[Start of Attachment]

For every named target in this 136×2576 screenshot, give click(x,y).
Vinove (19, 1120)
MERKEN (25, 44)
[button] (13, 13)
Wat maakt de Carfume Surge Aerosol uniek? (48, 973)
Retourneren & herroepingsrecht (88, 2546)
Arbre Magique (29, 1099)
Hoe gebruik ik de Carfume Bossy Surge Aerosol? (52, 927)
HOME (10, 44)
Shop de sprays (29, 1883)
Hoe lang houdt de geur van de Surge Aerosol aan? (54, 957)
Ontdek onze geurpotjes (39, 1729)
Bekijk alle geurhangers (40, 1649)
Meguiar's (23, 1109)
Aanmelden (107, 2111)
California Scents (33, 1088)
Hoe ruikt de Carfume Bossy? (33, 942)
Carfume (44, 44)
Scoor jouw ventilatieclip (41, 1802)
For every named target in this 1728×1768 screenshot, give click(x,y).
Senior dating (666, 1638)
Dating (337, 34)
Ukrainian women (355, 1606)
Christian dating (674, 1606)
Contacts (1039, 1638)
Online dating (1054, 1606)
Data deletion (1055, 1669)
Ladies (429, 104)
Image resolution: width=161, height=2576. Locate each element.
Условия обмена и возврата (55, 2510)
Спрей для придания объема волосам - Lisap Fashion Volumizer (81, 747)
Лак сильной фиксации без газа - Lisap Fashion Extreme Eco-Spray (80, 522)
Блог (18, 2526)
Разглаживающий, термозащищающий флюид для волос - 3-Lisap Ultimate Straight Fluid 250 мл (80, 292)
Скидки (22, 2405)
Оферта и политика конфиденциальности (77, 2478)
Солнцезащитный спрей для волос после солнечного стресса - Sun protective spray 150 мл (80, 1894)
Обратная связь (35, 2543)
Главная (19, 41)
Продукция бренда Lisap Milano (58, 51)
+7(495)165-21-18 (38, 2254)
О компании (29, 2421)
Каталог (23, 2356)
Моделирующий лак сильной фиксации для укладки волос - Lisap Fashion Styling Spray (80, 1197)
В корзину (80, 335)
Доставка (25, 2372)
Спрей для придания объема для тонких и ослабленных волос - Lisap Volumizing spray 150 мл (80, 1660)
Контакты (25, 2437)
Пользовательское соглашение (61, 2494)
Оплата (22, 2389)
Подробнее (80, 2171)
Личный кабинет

[End of Attachment]

TASK DIRECTIONS:
Each line of the data must be copied exactly as it appears.

SOLUTION FOR THIS TASK:
For every named target in this 136×2576 screenshot, give click(x,y).
Vinove (19, 1120)
MERKEN (25, 44)
[button] (13, 13)
Wat maakt de Carfume Surge Aerosol uniek? (48, 973)
Retourneren & herroepingsrecht (88, 2546)
Arbre Magique (29, 1099)
Hoe gebruik ik de Carfume Bossy Surge Aerosol? (52, 927)
HOME (10, 44)
Shop de sprays (29, 1883)
Hoe lang houdt de geur van de Surge Aerosol aan? (54, 957)
Ontdek onze geurpotjes (39, 1729)
Bekijk alle geurhangers (40, 1649)
Meguiar's (23, 1109)
Aanmelden (107, 2111)
California Scents (33, 1088)
Hoe ruikt de Carfume Bossy? (33, 942)
Carfume (44, 44)
Scoor jouw ventilatieclip (41, 1802)
For every named target in this 1728×1768 screenshot, give click(x,y).
Senior dating (666, 1638)
Dating (337, 34)
Ukrainian women (355, 1606)
Christian dating (674, 1606)
Contacts (1039, 1638)
Online dating (1054, 1606)
Data deletion (1055, 1669)
Ladies (429, 104)
Image resolution: width=161, height=2576. Locate each element.
Условия обмена и возврата (55, 2510)
Спрей для придания объема волосам - Lisap Fashion Volumizer (81, 747)
Лак сильной фиксации без газа - Lisap Fashion Extreme Eco-Spray (80, 522)
Блог (18, 2526)
Разглаживающий, термозащищающий флюид для волос - 3-Lisap Ultimate Straight Fluid 250 мл (80, 292)
Скидки (22, 2405)
Оферта и политика конфиденциальности (77, 2478)
Солнцезащитный спрей для волос после солнечного стресса - Sun protective spray 150 мл (80, 1894)
Обратная связь (35, 2543)
Главная (19, 41)
Продукция бренда Lisap Milano (58, 51)
+7(495)165-21-18 (38, 2254)
О компании (29, 2421)
Каталог (23, 2356)
Моделирующий лак сильной фиксации для укладки волос - Lisap Fashion Styling Spray (80, 1197)
В корзину (80, 335)
Доставка (25, 2372)
Спрей для придания объема для тонких и ослабленных волос - Lisap Volumizing spray 150 мл (80, 1660)
Контакты (25, 2437)
Пользовательское соглашение (61, 2494)
Оплата (22, 2389)
Подробнее (80, 2171)
Личный кабинет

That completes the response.